News and Views

Improved data collection a key to future

Improved data on stocks of iconic Queensland marine and fish species, including coral trout, mangrove jack, scallops, snapper and eastern king prawns will be part of the Fisheries Monitoring and Research Plan.

A priority action of the Queensland Fisheries Sustainable Fisheries Strategy, the development of a Monitoring and Research Plan responds to overwhelming stakeholder demand for better data and information to support an improved and more responsive fisheries management framework.

“The plan outlines improved data collection, and identifies and prioritises monitoring, research and assessment needs to support the implementation of the Sustainable Fisheries Strategy,” Fisheries Queensland executive director Claire Andersen said.

“The Monitoring and Research Plan provides an overview of existing monitoring and assessment work as well as identifying priorities for additional investment being delivered as part of the $20 million Sustainable Fisheries Strategy.

Fisheries Queensland already collects a significant amount of information through existing monitoring programs including vessel tracking systems, commercial logbook programs, recreational boat ramp surveys, fishery independent surveys, fishery dependent catch surveys, and an array of biological data collection and data analysis programs.

“Almost $3 million will be invested over the next 3 years for additional biological monitoring and research which will build upon our existing monitoring programs.“

“Key monitoring investments under the Sustainable Fisheries Strategy include two new fisheries independent trawl surveys for scallops, blue swimmer crabs, Moreton Bay bugs, eastern king prawns, tiger prawns and juvenile snapper.

“Also, additional investment is being made in recreational and commercial catch monitoring for Coral Reef Fin Fish Other Species quota species such as red emperor and nannygai.”

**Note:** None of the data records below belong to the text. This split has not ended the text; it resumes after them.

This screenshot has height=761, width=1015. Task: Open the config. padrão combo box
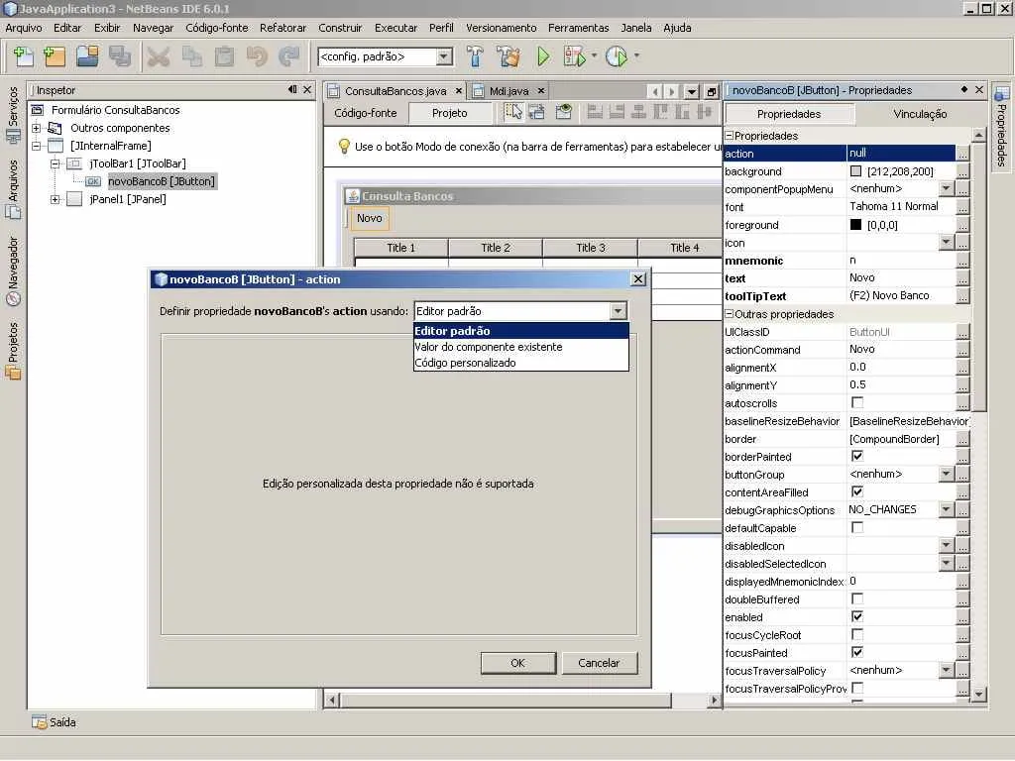coord(444,57)
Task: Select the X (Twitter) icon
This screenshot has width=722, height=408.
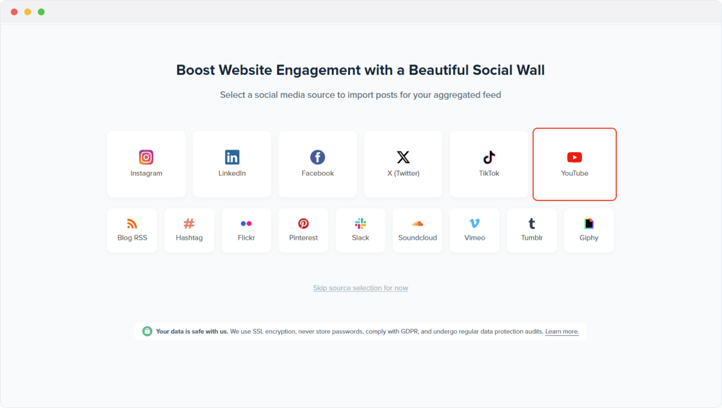Action: pyautogui.click(x=404, y=157)
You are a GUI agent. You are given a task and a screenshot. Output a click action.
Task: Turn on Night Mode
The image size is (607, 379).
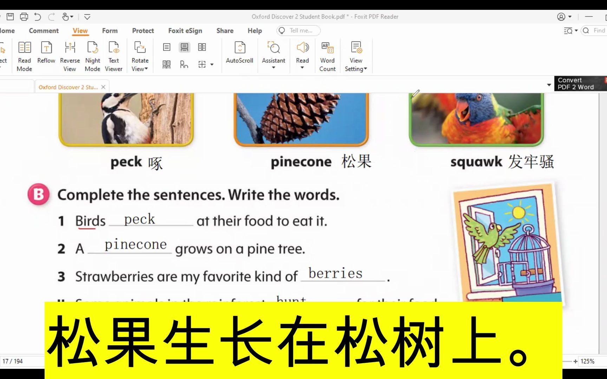tap(92, 55)
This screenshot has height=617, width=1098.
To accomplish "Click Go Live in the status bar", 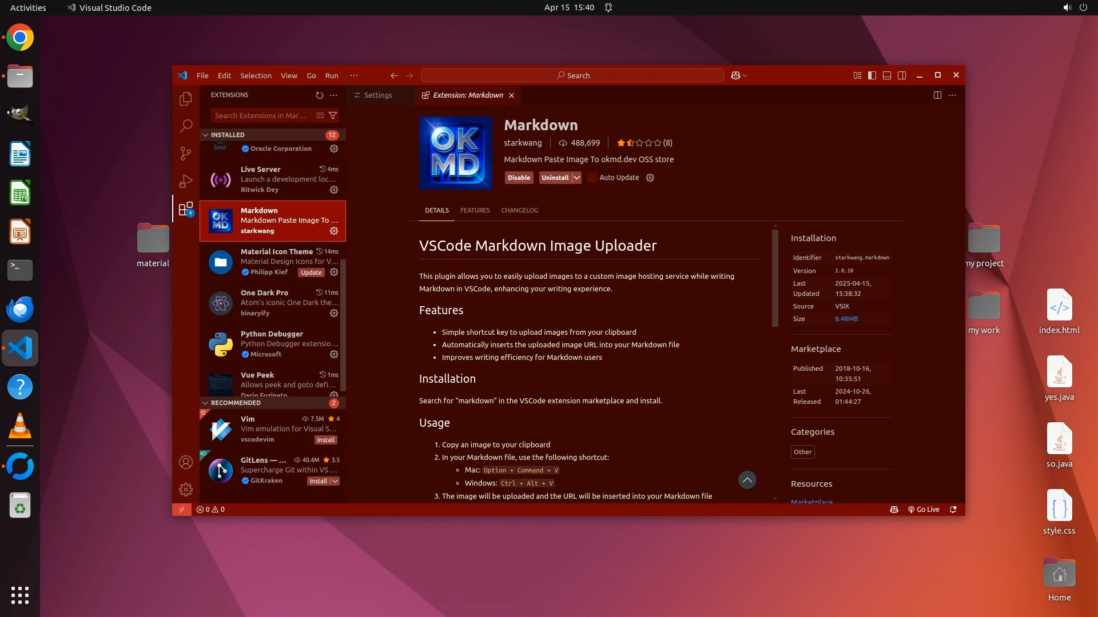I will (924, 510).
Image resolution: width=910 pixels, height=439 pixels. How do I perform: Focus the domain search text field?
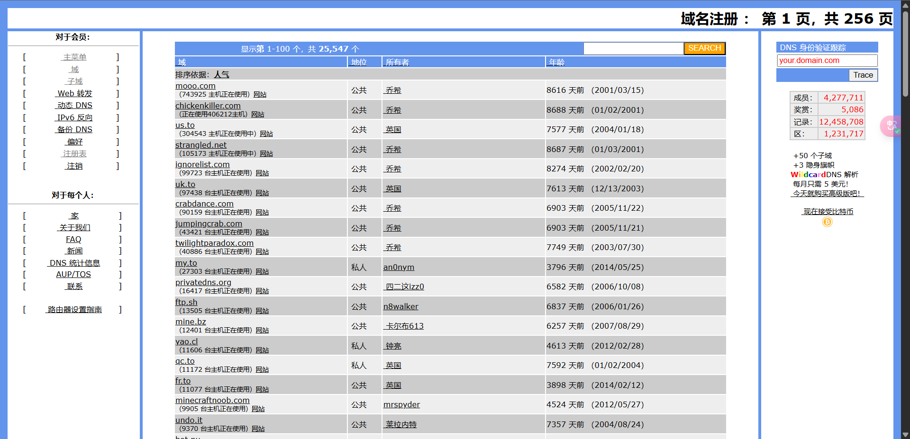point(633,48)
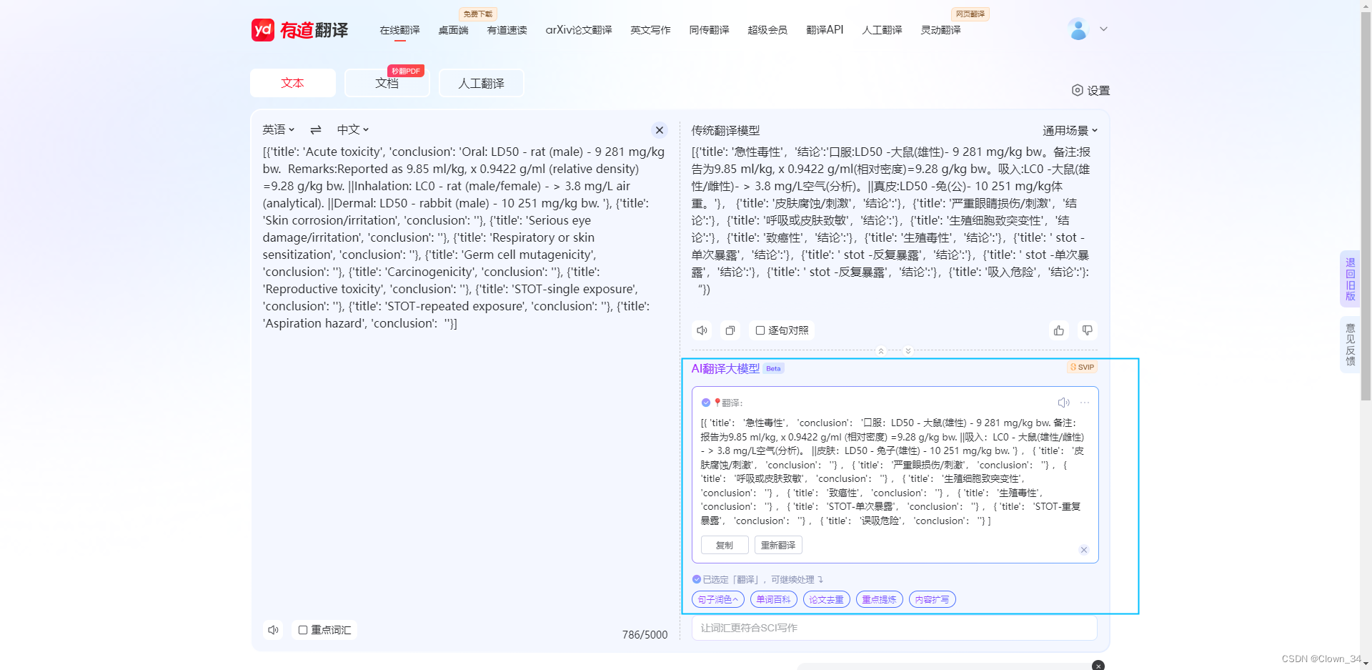Play audio of the AI translation result
This screenshot has height=670, width=1372.
click(x=1064, y=403)
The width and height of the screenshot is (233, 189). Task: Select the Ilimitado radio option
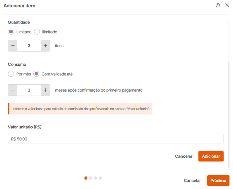(37, 32)
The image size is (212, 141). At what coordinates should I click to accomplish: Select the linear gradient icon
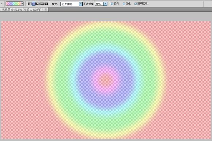29,4
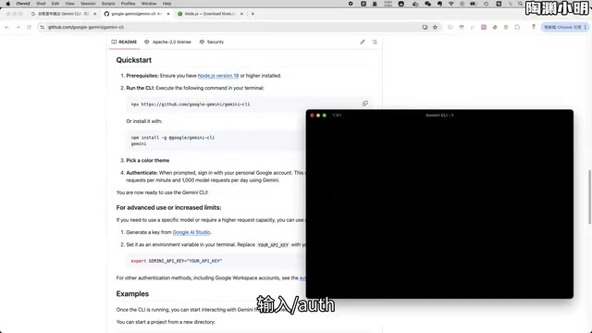Bookmark this page with star icon
The height and width of the screenshot is (333, 592).
435,27
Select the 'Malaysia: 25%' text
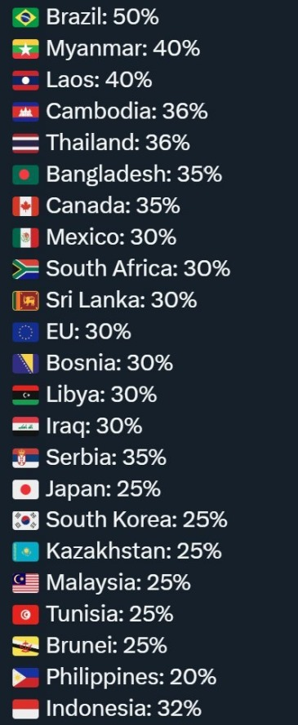Screen dimensions: 298x725 pyautogui.click(x=118, y=584)
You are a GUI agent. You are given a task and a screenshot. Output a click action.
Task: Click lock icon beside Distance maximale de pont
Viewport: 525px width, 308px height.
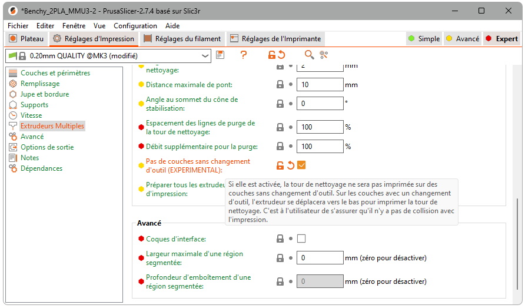pyautogui.click(x=281, y=84)
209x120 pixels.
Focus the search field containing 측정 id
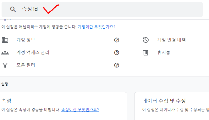pyautogui.click(x=102, y=9)
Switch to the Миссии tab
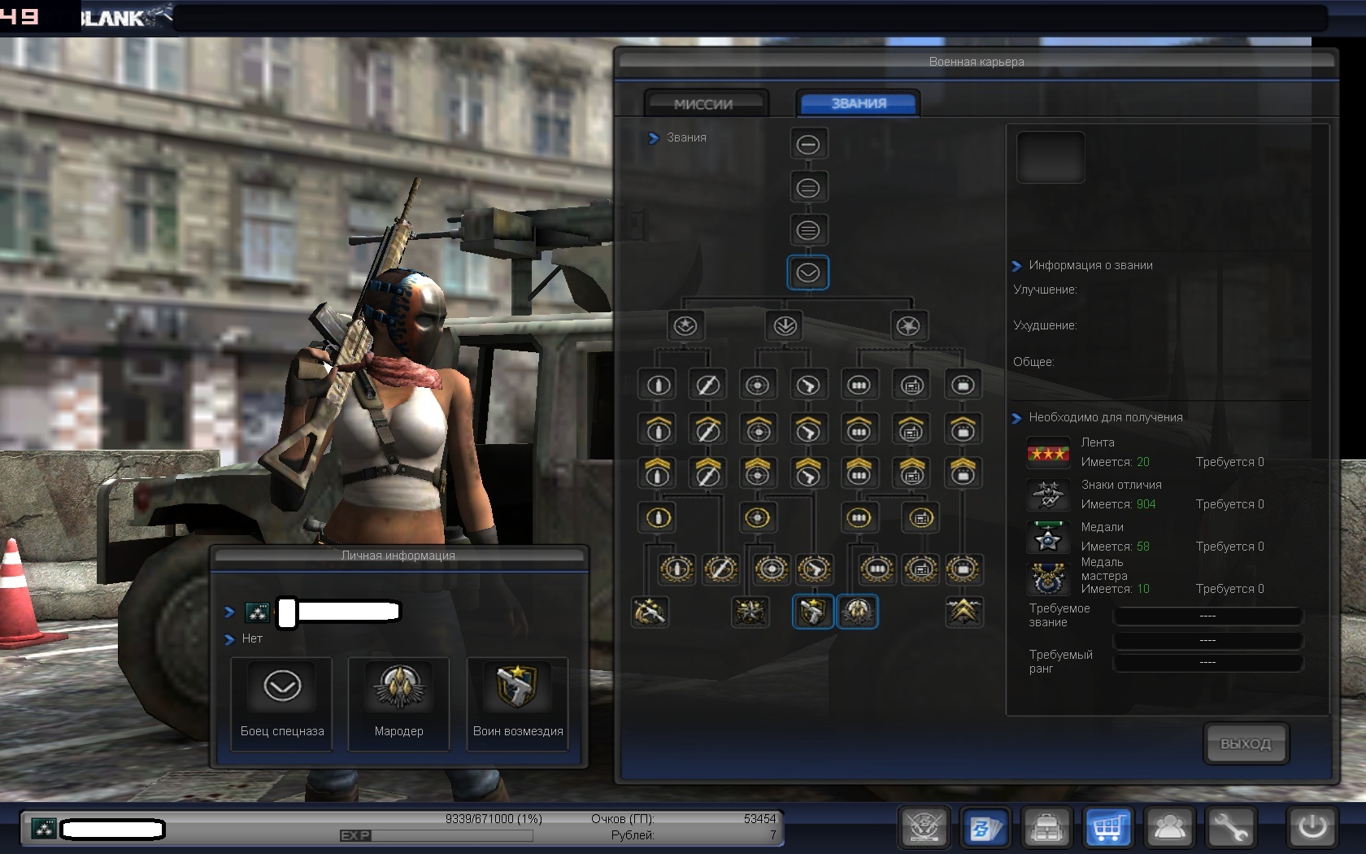The image size is (1366, 854). pos(704,104)
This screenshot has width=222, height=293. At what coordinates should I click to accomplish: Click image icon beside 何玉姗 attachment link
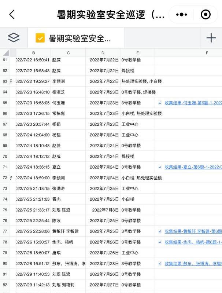(160, 103)
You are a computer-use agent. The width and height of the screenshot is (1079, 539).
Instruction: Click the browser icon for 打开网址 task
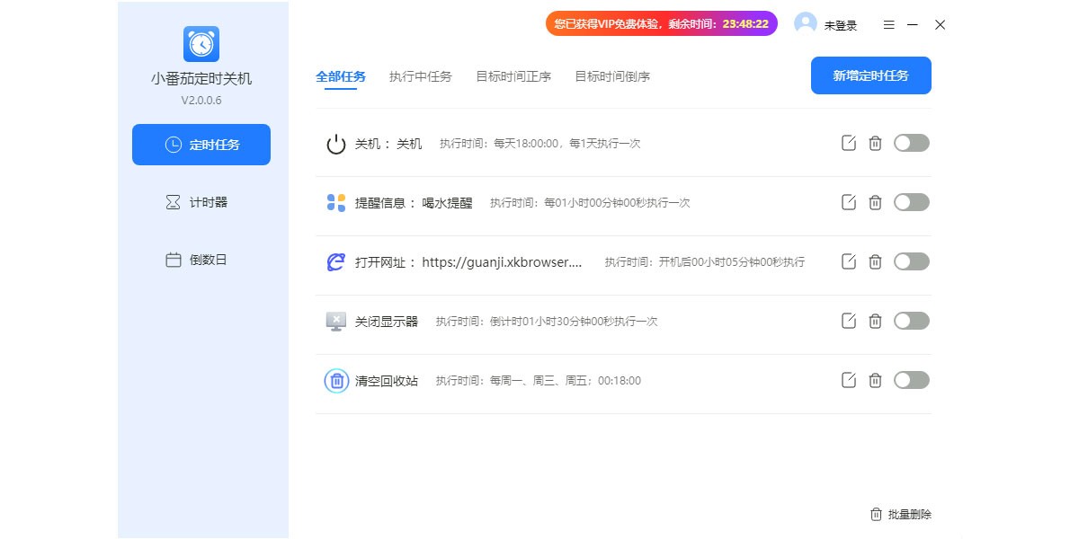335,261
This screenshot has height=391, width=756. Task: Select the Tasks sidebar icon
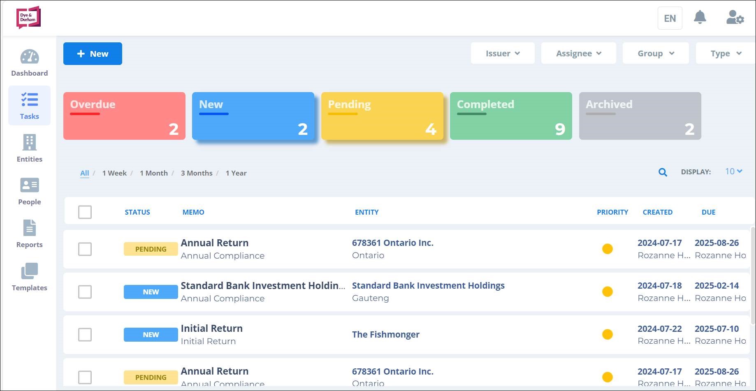[x=29, y=106]
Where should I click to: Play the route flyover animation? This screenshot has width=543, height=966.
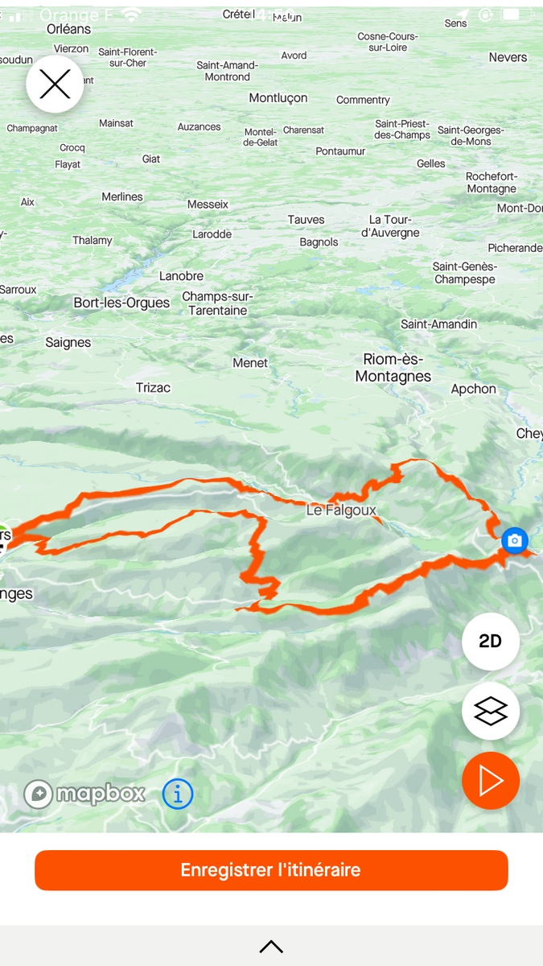coord(491,781)
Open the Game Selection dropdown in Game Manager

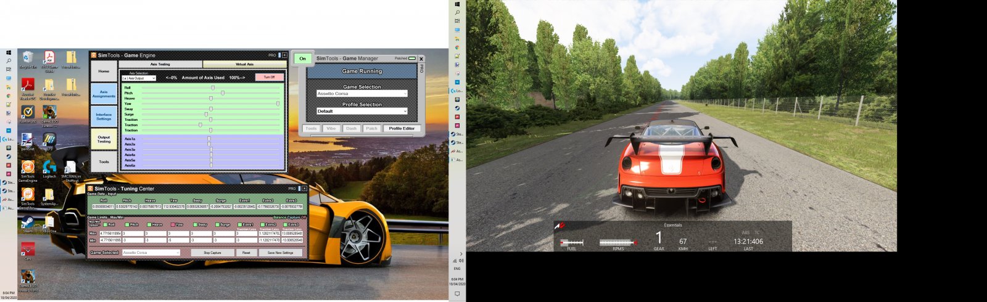tap(361, 94)
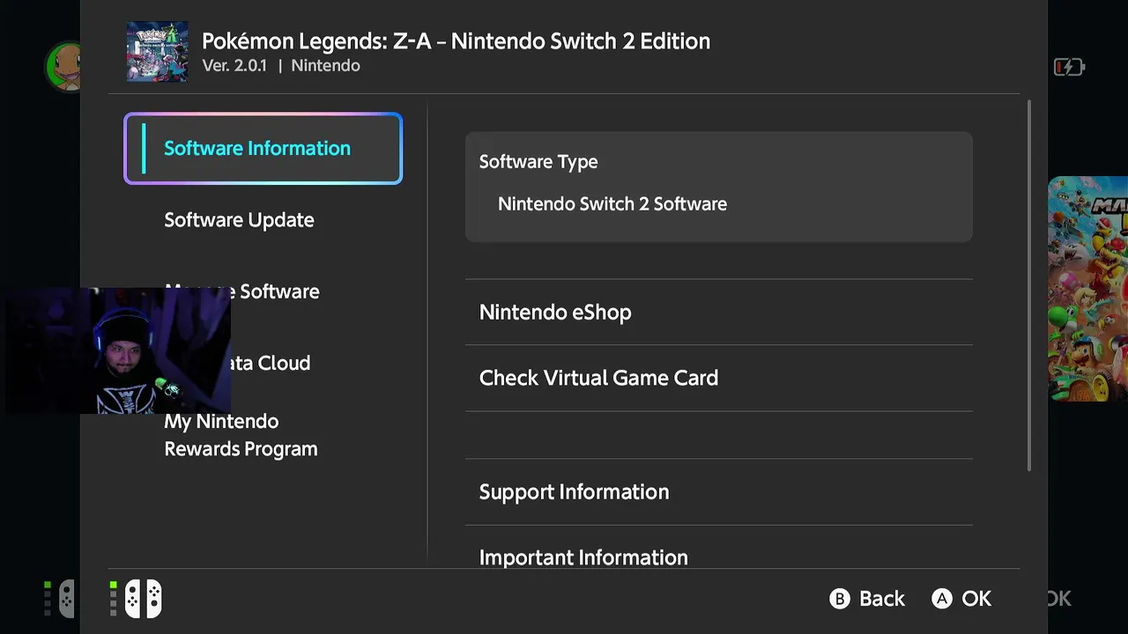Click the Pokémon Legends Z-A game icon

[157, 52]
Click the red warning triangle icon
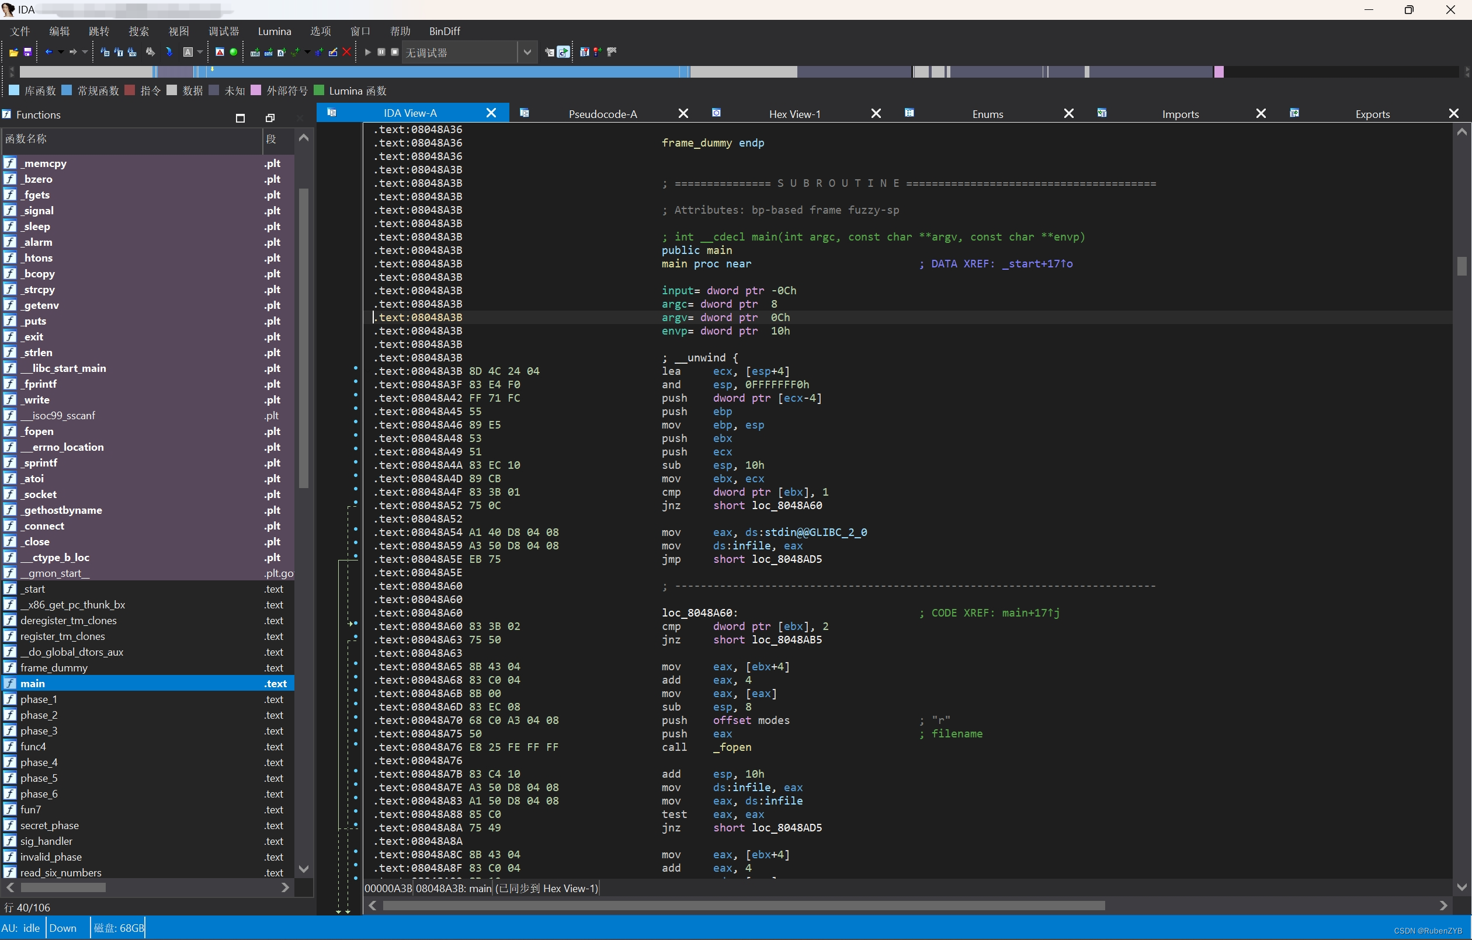 coord(219,53)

Fisheries Queensland has also commenced work with researchers and industry to collect better information on shark species catch composition, age and size structure and discards.

Additional data is also being collected on other fish stocks of interest such as recovering stocks of mangrove jack in the northern Gulf of Carpentaria and stocks of blue threadfin salmon statewide.

Vessel tracking is also being rolled out to all commercial fishing vessels by 2020 to better record commercial fishing effort and location information.

“We are working with industry to trial new vessel tracking technologies and discuss the vessel tracking rules so they are appropriate for smaller inshore vessels”.

“The privacy of fisher’s data will be protected and individual location information will only be provided to compliance partners for enforcement purposes, never publicly”.

The Monitoring and Research Plan also prioritises the development of cost effective monitoring programs for the collection of fisheries social and economic data, as well as an additional statewide survey to estimate recreational catch and effort.

“The plan also has a focus on more regular stocks assessments so we can make more responsive fisheries management decisions”.

Fisheries Queensland will continue to work with other monitoring and research partners, including organisations such as the Fisheries Research and Development Corporation.

Fisheries data will also be made more accessible online so it can be used by other monitoring groups – for example the Reef 2050 Integrated Monitoring and Reporting Program and regional waterway report card programs.